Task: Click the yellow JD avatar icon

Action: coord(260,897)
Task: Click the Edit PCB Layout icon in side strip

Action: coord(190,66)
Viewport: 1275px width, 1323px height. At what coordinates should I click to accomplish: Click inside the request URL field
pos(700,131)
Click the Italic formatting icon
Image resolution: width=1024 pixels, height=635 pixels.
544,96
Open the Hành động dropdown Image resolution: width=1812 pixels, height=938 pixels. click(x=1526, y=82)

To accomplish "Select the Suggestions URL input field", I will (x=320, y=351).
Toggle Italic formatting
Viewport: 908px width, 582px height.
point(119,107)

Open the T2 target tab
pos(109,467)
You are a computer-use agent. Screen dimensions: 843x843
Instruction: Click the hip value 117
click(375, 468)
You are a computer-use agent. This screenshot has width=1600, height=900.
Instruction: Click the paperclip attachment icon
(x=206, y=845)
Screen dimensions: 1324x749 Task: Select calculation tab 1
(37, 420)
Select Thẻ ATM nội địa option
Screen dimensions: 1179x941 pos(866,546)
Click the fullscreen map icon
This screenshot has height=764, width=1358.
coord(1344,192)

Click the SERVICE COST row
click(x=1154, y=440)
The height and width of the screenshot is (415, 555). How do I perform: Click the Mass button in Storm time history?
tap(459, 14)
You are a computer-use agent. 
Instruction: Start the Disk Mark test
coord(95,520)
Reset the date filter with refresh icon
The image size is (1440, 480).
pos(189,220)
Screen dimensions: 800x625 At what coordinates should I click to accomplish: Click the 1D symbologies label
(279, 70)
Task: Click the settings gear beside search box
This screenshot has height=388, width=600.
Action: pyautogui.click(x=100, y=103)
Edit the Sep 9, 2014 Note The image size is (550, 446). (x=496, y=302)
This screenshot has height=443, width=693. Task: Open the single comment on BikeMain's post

## WHAT THIS TASK INVOLVES
Once more, write out the records exactly as they are.

## RESULT FOR THIS EXERCISE
Task: Click the yellow JD avatar icon

Action: coord(260,897)
Task: Click the Edit PCB Layout icon in side strip

Action: coord(190,66)
Viewport: 1275px width, 1323px height. At what coordinates should I click to accomplish: Click inside the request URL field
pos(700,131)
Click the Italic formatting icon
Image resolution: width=1024 pixels, height=635 pixels.
544,96
Open the Hành động dropdown Image resolution: width=1812 pixels, height=938 pixels. click(x=1526, y=82)

To accomplish "Select the Suggestions URL input field", I will (x=320, y=351).
Toggle Italic formatting
Viewport: 908px width, 582px height.
point(119,107)

Open the T2 target tab
pos(109,467)
You are a computer-use agent. Screen dimensions: 843x843
Instruction: Click the hip value 117
click(375, 468)
You are a computer-use agent. This screenshot has width=1600, height=900.
Instruction: Click the paperclip attachment icon
(x=206, y=845)
Screen dimensions: 1324x749 Task: Select calculation tab 1
(37, 420)
Select Thẻ ATM nội địa option
Screen dimensions: 1179x941 pos(866,546)
Click the fullscreen map icon
This screenshot has height=764, width=1358.
coord(1344,192)

Click the SERVICE COST row
click(x=1154, y=440)
The height and width of the screenshot is (415, 555). How do I perform: Click the Mass button in Storm time history?
tap(459, 14)
You are a computer-use agent. 
Instruction: Start the Disk Mark test
coord(95,520)
Reset the date filter with refresh icon
The image size is (1440, 480).
pos(189,220)
Screen dimensions: 800x625 At what coordinates should I click to accomplish: Click the 1D symbologies label
(279, 70)
Task: Click the settings gear beside search box
This screenshot has height=388, width=600.
Action: pyautogui.click(x=100, y=103)
Edit the Sep 9, 2014 Note The image size is (550, 446). (x=496, y=302)
This screenshot has height=443, width=693. Task: Open the single comment on BikeMain's post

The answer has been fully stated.